DOCGroup / ACE_TAO

ACE and TAO
https://www.dre.vanderbilt.edu/~schmidt/TAO.html
701 stars 380 forks source link

SSLIOP Transports are used after being cached with entry state IDLE #2184

Open eommc opened 9 months ago

eommc commented 9 months ago

Version

We are using the ACE ORB supported by OCI, https://theaceorb.com/, wich is TAO 2.2. But looking at the code here on github, it seems that the code is the same as the one on master branch here, with TAO 3.1.

Host machine and operating system

Built on an almalinux 9.2 docker image, run on Red Hat Enterprise Linux release 9.3

Compiler name and version (including patch level)

g++ (GCC) 11.4.1 20230605 (Red Hat 11.4.1-2)

The $ACE_ROOT/ace/config.h file

#if defined FD_SETSIZE
#       undef FD_SETSIZE
#endif
#define FD_SETSIZE 8192
#define ACE_HAS_IPV6 1
#define TAO_HAS_ZIOP 1
#include "config-linux.h"

The $ACE_ROOT/include/makeinclude/platform_macros.GNU file

exceptions=1
optimize=0
threads=1
ssl=1
zlib=1
include $(ACE_ROOT)/include/makeinclude/platform_linux.GNU
buildbits = 64

Contents of $ACE_ROOT/bin/MakeProjectCreator/config/default.features

ssl=1
zlib = 1

Our application acts as a server for various other programs, but also delegates a few functions to another service. In this interaction, the application is acting as a client towards the other service, and multiple threads can perform requests concurrently. The ORBs use an svc config file with the following content:

    static Client_Strategy_Factory "-ORBClientConnectionHandler rw -ORBTransportMuxStrategy exclusive -ORBConnectStrategy blocked -ORBConnectionHandlerCleanup 1"
    static Resource_Factory "-ORBFlushingStrategy blocking -ORBProtocolFactory SSLIOP_Factory"
    dynamic SSLIOP_Factory Service_Object*
        TAO_SSLIOP:_make_TAO_SSLIOP_Protocol_Factory() "-v -SSLAuthenticate SERVER_AND_CLIENT -SSLCertificate ... -SSLPrivateKey ... -SSLPassword ... -SSLCAfile ... -SSLVersionList TLSv1.2"

We've seing a few threads remaining stuck waiting for a replies, and these errors in the logs:

    Exclusive_TMS::dispatch_reply - <2 != 1>

I've raised the log levels and investigated the issue. Whent the SSLIOP connector creates a new Transport, it is added to the Transport Cache Manager with state ENTRY_IDLE_AND_PURGABLE. Under heavy load, a different thread can fetch the same Transport from tha cache while the first thread is using it to send a request.
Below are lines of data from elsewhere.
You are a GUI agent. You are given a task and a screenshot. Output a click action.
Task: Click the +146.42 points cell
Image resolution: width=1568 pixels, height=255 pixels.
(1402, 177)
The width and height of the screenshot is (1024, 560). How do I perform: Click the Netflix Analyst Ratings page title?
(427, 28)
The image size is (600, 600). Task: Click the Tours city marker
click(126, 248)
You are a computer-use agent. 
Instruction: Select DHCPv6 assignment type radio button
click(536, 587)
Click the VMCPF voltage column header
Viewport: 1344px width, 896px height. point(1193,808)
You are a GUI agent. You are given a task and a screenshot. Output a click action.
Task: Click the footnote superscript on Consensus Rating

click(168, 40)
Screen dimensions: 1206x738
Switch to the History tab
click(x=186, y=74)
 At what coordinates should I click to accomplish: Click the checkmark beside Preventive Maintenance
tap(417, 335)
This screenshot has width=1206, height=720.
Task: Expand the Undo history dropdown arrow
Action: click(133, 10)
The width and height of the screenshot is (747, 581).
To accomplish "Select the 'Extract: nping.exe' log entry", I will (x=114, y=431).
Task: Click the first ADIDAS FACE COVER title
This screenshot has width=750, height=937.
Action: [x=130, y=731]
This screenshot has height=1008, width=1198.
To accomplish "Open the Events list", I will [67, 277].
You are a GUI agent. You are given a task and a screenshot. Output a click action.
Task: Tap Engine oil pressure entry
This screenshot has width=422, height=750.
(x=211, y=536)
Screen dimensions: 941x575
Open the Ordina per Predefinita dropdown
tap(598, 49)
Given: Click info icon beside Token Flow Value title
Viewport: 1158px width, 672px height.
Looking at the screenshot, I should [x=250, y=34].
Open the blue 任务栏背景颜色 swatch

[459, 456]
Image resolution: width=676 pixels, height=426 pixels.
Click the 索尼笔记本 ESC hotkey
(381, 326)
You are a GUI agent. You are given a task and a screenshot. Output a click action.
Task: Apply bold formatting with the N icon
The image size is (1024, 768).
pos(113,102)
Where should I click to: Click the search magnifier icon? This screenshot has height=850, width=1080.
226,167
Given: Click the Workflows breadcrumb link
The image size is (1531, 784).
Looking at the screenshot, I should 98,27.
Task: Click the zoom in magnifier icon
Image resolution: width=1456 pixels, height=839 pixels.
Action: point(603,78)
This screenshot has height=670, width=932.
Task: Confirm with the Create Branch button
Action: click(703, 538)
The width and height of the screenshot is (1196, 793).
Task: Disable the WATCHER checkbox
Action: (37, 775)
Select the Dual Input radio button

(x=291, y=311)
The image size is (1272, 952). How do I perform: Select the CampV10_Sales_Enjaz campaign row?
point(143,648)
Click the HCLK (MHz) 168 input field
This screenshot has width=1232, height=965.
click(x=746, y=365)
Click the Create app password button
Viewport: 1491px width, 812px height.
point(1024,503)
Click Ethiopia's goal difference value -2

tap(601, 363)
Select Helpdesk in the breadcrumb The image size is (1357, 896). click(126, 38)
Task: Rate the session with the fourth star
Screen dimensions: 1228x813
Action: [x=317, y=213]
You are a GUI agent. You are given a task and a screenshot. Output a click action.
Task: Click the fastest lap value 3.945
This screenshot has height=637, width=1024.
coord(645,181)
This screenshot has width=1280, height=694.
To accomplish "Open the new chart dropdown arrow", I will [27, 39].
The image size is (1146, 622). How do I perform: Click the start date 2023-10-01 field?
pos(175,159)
There are a few consequences:

Analyzing the code I found a big difference between IIOP and SSLIOP connections.

Both TAO_IIOP_Connector and TAO::SSLIOP::Connector inherit from TAO_Connector. In the former case, the transport creation passes through the base class, TAO_Connector::connect. This method has an infinte while loop that wraps all code. If an idle transport is found in the cache, it is returned. When a new Transport is created, it is not returned to the caller, instead it is cached and then the loop runs once again, and hopefully fetches the transport from the cache before a different thread snatches it. The Transport is created by TAO_IIOP_Connector::make_connection, which adds the transport in the cache manager using the default sate, ENTRY_IDLE_AND_PURGABLE (a default paramter). The state of the transport is changed to BUSY later, by the method Transport_Cache_Manager_T::find_transport, which ends up calling find_i.

    // Transport_Cache_Manager_T.cpp : 301
    entry->item ().recycle_state (ENTRY_BUSY);

On the other hand, TAO::SSLIOP::Connector overwrites the connect method (SSLIOP_Connector.cpp line 83), which internally calls ssliop_connect (line 190). Neither the method connect, nor ssliop_connect, have the same loop as the base class. Instead, the transport is cached with the default state ENTRY_IDLE_AND_PURGABLE, and then returned and used as is

    int retval =
      this->orb_core ()->
        lane_resources ().transport_cache ().cache_transport (desc,
                                                              transport);

With this pattern it is possible that a different thread finds the same transport in the cache, in idle state, and starts using it concurrently.

I tried a quick patch, adding the state ENTRY_BUSY as third parameter to the cache_transport invocation, in SSLIOP_Connector.cpp line 713, and our problem seems to be solved. All I saw seems to hint to a bug, but the code is 13 years old, so maybe there's something wrong in our configuration.